Burkhart, too, underscores the importance of being diagnosed by a health care provider, and advises a balanced approach when it comes to eating. "Real food is best: fruits, vegetables, hormone-free meats, and whole grains. Eat a variety of foods and focus on the things you can have, not the items you can't," she advises.
Tag, You're It
Manufacturers of foods geared to those with food allergies and intolerances, as well as those who are looking for what they think of as wholesome, organic or better-for-you options, are investing in the future. These companies, which span small startups as well as major international corporations, continue to develop products and accompanying packaging and promotions, and are looking at both short- and long-term prospects.
GimMe's Broad says that seaweed-based snacks are positioned well for the long haul because of their health benefits and appeal among various market segments. "For us, probably the most exciting thing is how well we are doing among kids, from toddlers to teens to those in their early 20s who are glomming onto seaweed," he notes, pointing out that sea vegetables are more nutrient-dense than land vegetables.
Other providers of foods designed for those following restricted eating plans are also anticipating an evolving marketplace in which food allergies are more prevalent. Cybele Pascal, mom of a food-allergic child and author of "Whole Foods Allergy Cookbook," recently launched a line of Cybele's Free to Eat cookies, which have a broad appeal among allergy sufferers. "It's not enough to focus on one allergen. I've made my cookies free of the top eight allergens," she explains. "They're so delicious, you don't need to be allergic to love them."
To convey the allergen message to consumers, the Cybele's Free to Eat Cookies package is designed to attract notice at the point of sale. The packages feature a unique graphic with a set of colorful icons to illustrate that the cookies are free of dairy, eggs, wheat, soy, peanuts, tree nuts, fish and shellfish.
Other food manufacturers are placing their free-froms right on the front of the package. At Natural Products Expo West, Elevation Brands LLC unveiled new products and packaging for its Ian's brand of allergy-friendly food. Framingham, Mass.-based Ian's has added a leaf as the apostrophe in its logo to reinforce the all-natural aspect of the product line. The new packaging features quick-read panels with icons and the descriptors – No Gluten, No Wheat, No Eggs, No Dairy – that make it instantly easy to understand what the products don't contain.

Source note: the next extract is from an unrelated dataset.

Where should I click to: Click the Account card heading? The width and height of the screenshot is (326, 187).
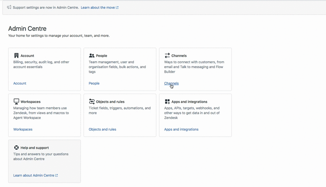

As more consumers seek gluten-free products and other free-from foods that fit into either their restricted eating plans or their desired diets, packaging is becoming a pivotal way for manufacturers to reach and educate consumers. Helm, for her part, notes that during the recent National Restaurant Association Show in Chicago, she noted that some package labels had veritable lists of free-froms.
Retailers are taking their own steps to make it easier for shoppers to find foods that meet their particular dietary situations. Grocers such as PCC Markets and Giant Foods (see the stories in this report) have created special shelf tags spotlighting gluten-free products.
Earlier this spring, Whole Foods Markets said that all products containing genetically modified organisms (GMOs) in its stores must be clearly labeled by 2018. By taking that step, Austin, Texas-based Whole Foods Market is the first national grocery chain to impose a deadline for total GMO transparency.